Quite simply, CentUp is a share button that lets you appreciate content and give a few cents while doing so. So, when things go viral, they create awareness. When things get CentUp, they will create change.
One of the most common reasons people don’t donate more online is because they forget. CentUp is an active reminder to give, and it lives where people are spending an enormous amount of time and attention each day: consuming online content.
So whether you are reading your favorite blog, browsing your friends instagram photos, or even loling at a local improv group’s video, let amazing creators know that you support them with more than just a share. CentUp changes behaviors by making social good a core element of the publishing business model.
We spent a bit of time with Len Kendall, one of the founders of Cent Up through the magic of Google Docs. Below are is our Q&A.
Q1. When and where did you first conceive the idea for CentUp? And how close to the original idea is the current incarnation?
There were two items that sparked CentUp. (Not including the damn amazing domain name that was available.)
The first inspiration came from our collective work in the advertising and pr world. It’s increasingly difficult to build digital things that people take the time to use, read, or donate to. People’s attention spans are low and distractions are high. So we wanted to create something that took miniscule actions and made them something more powerful in aggregate. This flash of inspiration happened at a coworking space in Chicago while we were dissecting a different project.
What really tipped us over the edge specifically was the Kony 2012 video that went viral last year. It so perfectly embodied the often negatively used term, “slacktivism” which describes people taking an action that doesn’t really lead to change. (The video was shared millions and millions of times, but war in Africa wasn’t being thwarted by most people clicking “like”). We decided to develop something that could take advantage of tiny actions, but collectively accomplish something good. Hence, CentUp was born.
While the focus of our idea was very much on raising money for non-profits, we quickly realized that publishers (anyone who creates content online) were our core customers and we needed to build a product that first and foremost served them. While the functionality of CentUp isn’t going to be that much different than how we first envisioned it, the relationship building and marketing will have a vastly different focus.

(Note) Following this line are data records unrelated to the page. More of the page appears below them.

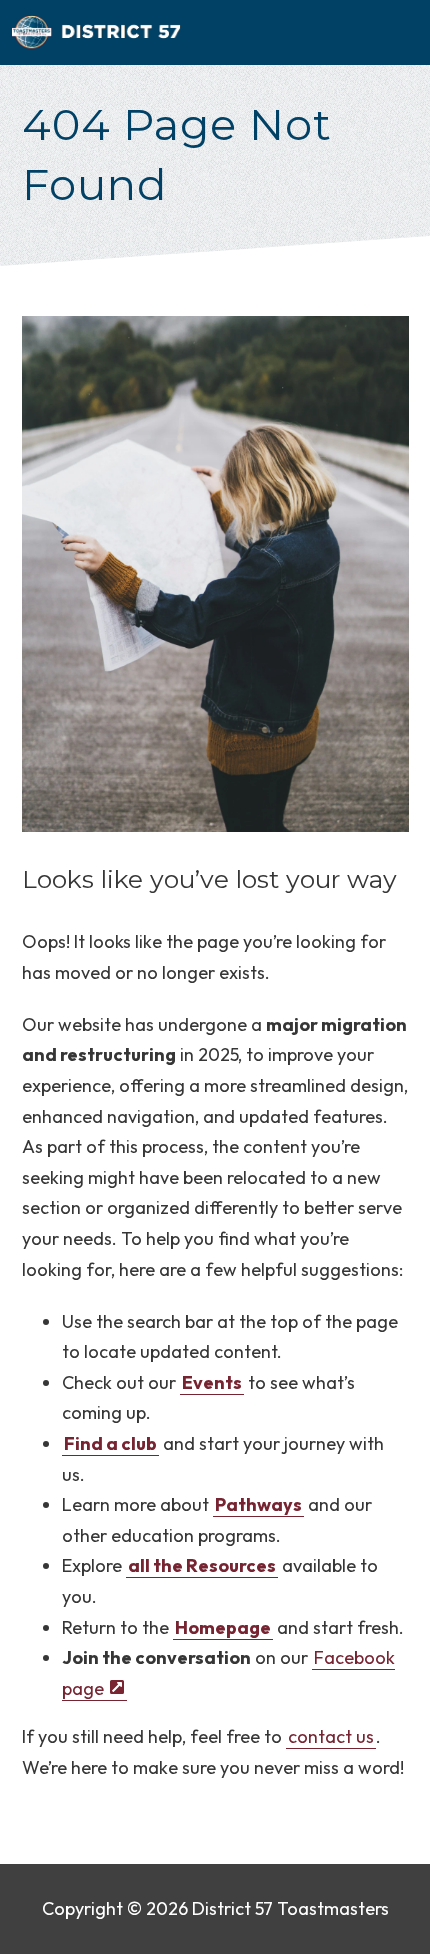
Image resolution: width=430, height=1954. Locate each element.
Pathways (258, 1504)
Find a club (110, 1443)
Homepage (223, 1627)
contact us (331, 1736)
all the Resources (202, 1565)
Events (212, 1382)
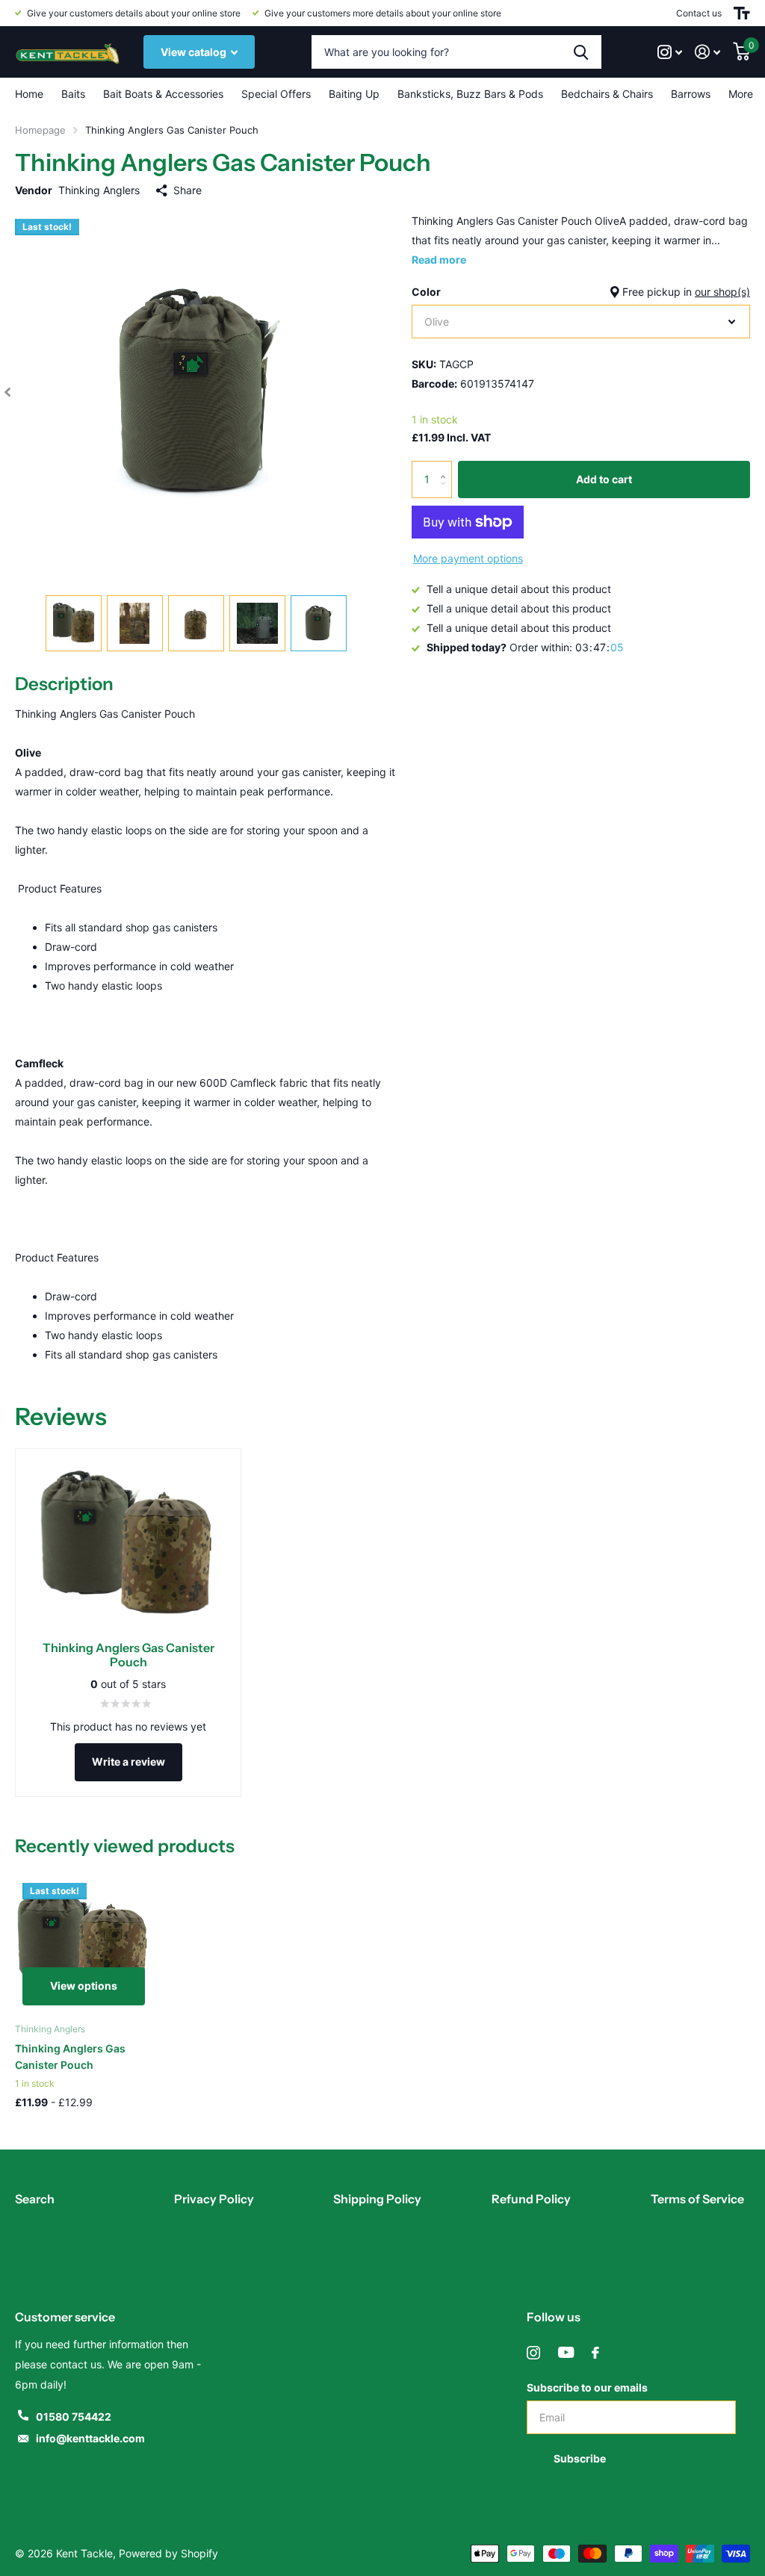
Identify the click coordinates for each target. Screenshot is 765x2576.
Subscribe (581, 2458)
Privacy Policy (214, 2198)
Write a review (128, 1761)
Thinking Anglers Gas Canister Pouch (70, 2056)
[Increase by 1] (446, 466)
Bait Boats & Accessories (163, 93)
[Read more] (670, 52)
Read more (439, 259)
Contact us (699, 13)
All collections (73, 94)
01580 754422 (73, 2416)
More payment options (468, 558)
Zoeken (580, 52)
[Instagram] (533, 2352)
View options (83, 1985)
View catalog (195, 52)
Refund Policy (531, 2198)
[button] (7, 392)
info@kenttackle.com (90, 2438)
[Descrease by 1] (446, 492)
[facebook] (595, 2352)
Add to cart (604, 479)
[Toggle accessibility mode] (742, 13)
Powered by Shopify (168, 2553)
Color (581, 291)
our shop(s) (722, 291)
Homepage (40, 130)
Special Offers (276, 93)
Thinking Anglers (99, 190)
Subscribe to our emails (587, 2387)
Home (29, 93)
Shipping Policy (377, 2198)
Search (35, 2198)
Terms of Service (697, 2198)
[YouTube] (566, 2352)
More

Q2. I assume that going into this, the shift into a start-up lifestyle was something you planned for. In retrospect, what would you have done differently if anything. And, what were some of the unexpected surprises?
In terms of surprises, the biggest adjustment for me was the management of my own time. I don’t wake up anymore with an outlook calendar full of meetings or client requests that need to be dealt with. The way in which I spend my time is very much up to me and it has made me hyper-sensitive to whether or not particular moments, conversations, events, and other diversions are helping my business. But don’t worry, I haven’t become a selfish jerk just yet. Also, I am lucky to have a wonderful and understanding fiance who doesn’t mind my increased work intensity, as long as I spend some of that time working from the couch next to her.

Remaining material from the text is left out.